Saved data entries
[Start of Attachment]

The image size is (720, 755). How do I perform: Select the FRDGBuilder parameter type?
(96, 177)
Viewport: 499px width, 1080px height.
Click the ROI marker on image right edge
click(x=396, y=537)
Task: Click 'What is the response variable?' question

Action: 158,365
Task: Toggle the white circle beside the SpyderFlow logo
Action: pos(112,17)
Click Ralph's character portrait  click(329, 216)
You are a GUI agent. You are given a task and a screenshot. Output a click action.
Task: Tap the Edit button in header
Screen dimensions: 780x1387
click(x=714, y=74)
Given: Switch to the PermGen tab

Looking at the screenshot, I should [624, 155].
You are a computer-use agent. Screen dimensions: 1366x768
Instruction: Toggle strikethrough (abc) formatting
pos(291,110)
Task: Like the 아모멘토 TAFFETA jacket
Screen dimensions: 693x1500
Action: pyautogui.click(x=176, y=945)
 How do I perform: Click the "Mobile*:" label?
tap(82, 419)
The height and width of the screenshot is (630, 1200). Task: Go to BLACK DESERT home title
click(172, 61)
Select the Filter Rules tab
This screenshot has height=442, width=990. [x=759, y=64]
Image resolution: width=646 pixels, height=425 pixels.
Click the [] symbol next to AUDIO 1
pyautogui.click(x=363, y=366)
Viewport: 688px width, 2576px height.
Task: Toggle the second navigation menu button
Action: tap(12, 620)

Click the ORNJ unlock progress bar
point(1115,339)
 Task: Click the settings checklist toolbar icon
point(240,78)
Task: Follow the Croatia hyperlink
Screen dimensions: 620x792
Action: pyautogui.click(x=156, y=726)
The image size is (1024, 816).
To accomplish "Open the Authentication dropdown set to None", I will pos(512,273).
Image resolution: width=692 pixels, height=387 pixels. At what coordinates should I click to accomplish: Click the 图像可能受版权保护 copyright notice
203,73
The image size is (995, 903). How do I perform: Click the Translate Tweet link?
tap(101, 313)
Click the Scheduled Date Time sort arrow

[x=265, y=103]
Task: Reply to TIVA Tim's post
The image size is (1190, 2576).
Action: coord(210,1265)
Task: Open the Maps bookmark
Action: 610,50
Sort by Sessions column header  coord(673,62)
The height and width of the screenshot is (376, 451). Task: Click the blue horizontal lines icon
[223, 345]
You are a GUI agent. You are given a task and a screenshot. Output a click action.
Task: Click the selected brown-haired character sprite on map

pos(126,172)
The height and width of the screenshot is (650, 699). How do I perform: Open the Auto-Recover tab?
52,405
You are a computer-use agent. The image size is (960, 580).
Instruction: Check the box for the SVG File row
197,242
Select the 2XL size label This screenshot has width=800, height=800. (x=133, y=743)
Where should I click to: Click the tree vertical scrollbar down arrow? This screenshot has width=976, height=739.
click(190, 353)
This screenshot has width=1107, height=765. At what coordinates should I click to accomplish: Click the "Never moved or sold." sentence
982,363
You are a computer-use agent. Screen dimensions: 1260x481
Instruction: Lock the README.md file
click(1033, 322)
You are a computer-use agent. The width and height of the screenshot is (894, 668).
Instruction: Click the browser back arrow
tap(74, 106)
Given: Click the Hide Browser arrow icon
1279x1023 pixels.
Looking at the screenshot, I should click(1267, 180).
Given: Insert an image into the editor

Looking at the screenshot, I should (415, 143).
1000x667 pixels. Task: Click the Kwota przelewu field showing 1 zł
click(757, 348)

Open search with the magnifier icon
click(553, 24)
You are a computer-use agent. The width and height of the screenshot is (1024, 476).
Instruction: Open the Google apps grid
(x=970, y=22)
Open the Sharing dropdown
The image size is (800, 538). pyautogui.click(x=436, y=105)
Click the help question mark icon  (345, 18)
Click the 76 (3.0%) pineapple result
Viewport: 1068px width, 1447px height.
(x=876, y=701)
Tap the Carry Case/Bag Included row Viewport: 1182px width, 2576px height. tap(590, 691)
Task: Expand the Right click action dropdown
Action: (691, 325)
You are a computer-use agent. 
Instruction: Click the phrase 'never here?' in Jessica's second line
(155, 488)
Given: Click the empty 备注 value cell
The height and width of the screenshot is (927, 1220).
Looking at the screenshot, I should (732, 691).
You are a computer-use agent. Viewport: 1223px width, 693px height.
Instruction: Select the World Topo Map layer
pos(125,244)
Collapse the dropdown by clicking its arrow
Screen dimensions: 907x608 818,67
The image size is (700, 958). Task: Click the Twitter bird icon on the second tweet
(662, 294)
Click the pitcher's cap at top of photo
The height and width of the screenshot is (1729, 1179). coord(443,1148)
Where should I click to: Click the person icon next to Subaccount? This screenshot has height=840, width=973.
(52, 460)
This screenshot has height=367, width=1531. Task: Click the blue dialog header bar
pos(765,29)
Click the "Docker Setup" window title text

[End of Attachment]

> [WORK TO BE COMPLETED] The records given above are to be repeated in full, exactly.

> [RESULT OF THIS EXERCISE]
The image size is (720, 755). How do I perform: Select the FRDGBuilder parameter type?
(96, 177)
Viewport: 499px width, 1080px height.
Click the ROI marker on image right edge
click(x=396, y=537)
Task: Click 'What is the response variable?' question

Action: 158,365
Task: Toggle the white circle beside the SpyderFlow logo
Action: pos(112,17)
Click Ralph's character portrait  click(329, 216)
You are a GUI agent. You are given a task and a screenshot. Output a click action.
Task: Tap the Edit button in header
Screen dimensions: 780x1387
click(x=714, y=74)
Given: Switch to the PermGen tab

Looking at the screenshot, I should [624, 155].
You are a computer-use agent. Screen dimensions: 1366x768
Instruction: Toggle strikethrough (abc) formatting
pos(291,110)
Task: Like the 아모멘토 TAFFETA jacket
Screen dimensions: 693x1500
Action: pyautogui.click(x=176, y=945)
 How do I perform: Click the "Mobile*:" label?
tap(82, 419)
The height and width of the screenshot is (630, 1200). Task: Go to BLACK DESERT home title
click(172, 61)
Select the Filter Rules tab
This screenshot has height=442, width=990. [x=759, y=64]
Image resolution: width=646 pixels, height=425 pixels.
Click the [] symbol next to AUDIO 1
pyautogui.click(x=363, y=366)
Viewport: 688px width, 2576px height.
Task: Toggle the second navigation menu button
Action: tap(12, 620)

Click the ORNJ unlock progress bar
point(1115,339)
 Task: Click the settings checklist toolbar icon
point(240,78)
Task: Follow the Croatia hyperlink
Screen dimensions: 620x792
Action: pyautogui.click(x=156, y=726)
The image size is (1024, 816).
To accomplish "Open the Authentication dropdown set to None", I will pos(512,273).
Image resolution: width=692 pixels, height=387 pixels. At what coordinates should I click to accomplish: Click the 图像可能受版权保护 copyright notice
203,73
The image size is (995, 903). How do I perform: Click the Translate Tweet link?
tap(101, 313)
Click the Scheduled Date Time sort arrow

[x=265, y=103]
Task: Reply to TIVA Tim's post
The image size is (1190, 2576).
Action: coord(210,1265)
Task: Open the Maps bookmark
Action: 610,50
Sort by Sessions column header  coord(673,62)
The height and width of the screenshot is (376, 451). Task: Click the blue horizontal lines icon
[223, 345]
You are a GUI agent. You are given a task and a screenshot. Output a click action.
Task: Click the selected brown-haired character sprite on map

pos(126,172)
The height and width of the screenshot is (650, 699). How do I perform: Open the Auto-Recover tab?
52,405
You are a computer-use agent. The image size is (960, 580).
Instruction: Check the box for the SVG File row
197,242
Select the 2XL size label This screenshot has width=800, height=800. (x=133, y=743)
Where should I click to: Click the tree vertical scrollbar down arrow? This screenshot has width=976, height=739.
click(190, 353)
This screenshot has width=1107, height=765. At what coordinates should I click to accomplish: Click the "Never moved or sold." sentence
982,363
You are a computer-use agent. Screen dimensions: 1260x481
Instruction: Lock the README.md file
click(1033, 322)
You are a computer-use agent. The width and height of the screenshot is (894, 668).
Instruction: Click the browser back arrow
tap(74, 106)
Given: Click the Hide Browser arrow icon
1279x1023 pixels.
Looking at the screenshot, I should click(1267, 180).
Given: Insert an image into the editor

Looking at the screenshot, I should (415, 143).
1000x667 pixels. Task: Click the Kwota przelewu field showing 1 zł
click(757, 348)

Open search with the magnifier icon
click(553, 24)
You are a computer-use agent. The width and height of the screenshot is (1024, 476).
Instruction: Open the Google apps grid
(x=970, y=22)
Open the Sharing dropdown
The image size is (800, 538). pyautogui.click(x=436, y=105)
Click the help question mark icon  (345, 18)
Click the 76 (3.0%) pineapple result
Viewport: 1068px width, 1447px height.
(x=876, y=701)
Tap the Carry Case/Bag Included row Viewport: 1182px width, 2576px height. tap(590, 691)
Task: Expand the Right click action dropdown
Action: (691, 325)
You are a computer-use agent. 
Instruction: Click the phrase 'never here?' in Jessica's second line
(155, 488)
Given: Click the empty 备注 value cell
The height and width of the screenshot is (927, 1220).
Looking at the screenshot, I should (732, 691).
You are a computer-use agent. Viewport: 1223px width, 693px height.
Instruction: Select the World Topo Map layer
pos(125,244)
Collapse the dropdown by clicking its arrow
Screen dimensions: 907x608 818,67
The image size is (700, 958). Task: Click the Twitter bird icon on the second tweet
(662, 294)
Click the pitcher's cap at top of photo
The height and width of the screenshot is (1729, 1179). coord(443,1148)
Where should I click to: Click the person icon next to Subaccount? This screenshot has height=840, width=973.
(52, 460)
This screenshot has height=367, width=1531. Task: Click the blue dialog header bar
pos(765,29)
Click the "Docker Setup" window title text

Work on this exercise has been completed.